Diabetes is one of the largest global health emergencies of the 21st century. Diabetes is among the top 10 causes of death globally and together with the other three major noncommunicable diseases (NCDs) (cardiovascular disease, cancer and respiratory disease) account for over 80% of all premature NCD deaths. In 2015, 39.5 million of the 56.4 million deaths globally were due to NCDs. A major contributor to the challenge of diabetes is that 30-80% of people with diabetes are undiagnosed.
Population-wide lifestyle change, along with early detection, diagnosis and cost-effective treatment of diabetes are required to save lives and prevent or significantly delay devastating diabetesrelated complications. Only multi-sectoral and coordinated responses with public policies and market interventions within and beyond the health sector can address this issue.

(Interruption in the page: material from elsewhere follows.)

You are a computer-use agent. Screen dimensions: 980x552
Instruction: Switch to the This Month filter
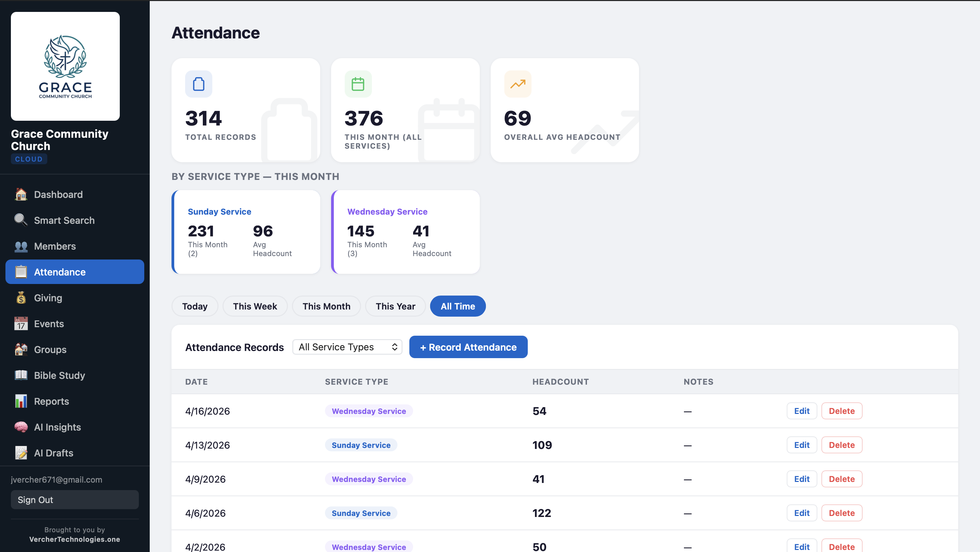(326, 306)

In high income countries, approximately 87% to 91% of all people with diabetes are estimated to have type 2 diabetes, 7% to 12% are estimated to have type 1 diabetes and 1% to 3% to have other types of diabetes. In most high income countries, the majority of children and adolescents who develop diabetes have type 1 diabetes. The relative proportions of type 1 and type 2 diabetes have not been studied in detail in low and middle income countries.
Some 425 million people worldwide, or 8.8% of adults 20-79 years, are estimated to have diabetes. About 79% live in low and middle income countries. The number of people with diabetes increases to 451 million if the age is expanded to 18-99 years. If these trends continue, by 2045, 693 million people 18-99 years, or 629 million of people 20-79 years, will have diabetes. The largest increases will take place in regions where economies are moving from low income to middle income levels. Diabetes estimates have been on the rise for several decades. More than one-third of diabetes cases are estimated to result from population growth and ageing, 28% from an increase in age-specific prevalences and 32% from the interaction of these two. Globally diabetes results in USD 727 billion being spent yearly by people with diabetes only on healthcare, which corresponds to one for every eight dollars spent on healthcare.

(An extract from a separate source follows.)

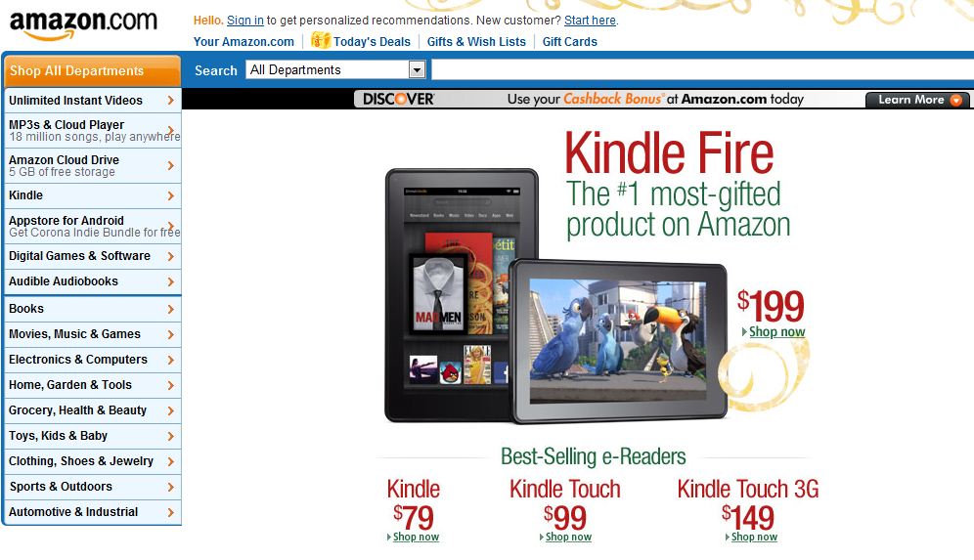974x560 pixels.
Task: Open the Gift Cards tab
Action: [569, 42]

Source: International Diabetes Federation Atlas. Eighth Edición.
In Cuba, the diabetic population is 3 – 6% of the total, and the amount of people susceptible of any amputation was 1500 – 3000, before national extension of Heberprot-P® was started. These data are enough to show the magnitude of the challenge that DM represents, and DFU as the major related complication that represent a significant source of morbidity and mortality in diabetic patients. In spite of conventional treatments and the management of this disease, a significant amount of diabetic patients do not respond, and are susceptible of amputations.
In that sense, the Cuban Ministry of Health is working to reduce the mortality rate due to DM from 11 to 7%. To this end, the Ministry supports the work of hospitals with medical expertise and resources for the attention of this disease. The key issues are performing screenings, finding early the hidden DFU, implementing a suitable intensive treatment, and controlling the patient metabolism to avoid later complications of this disease.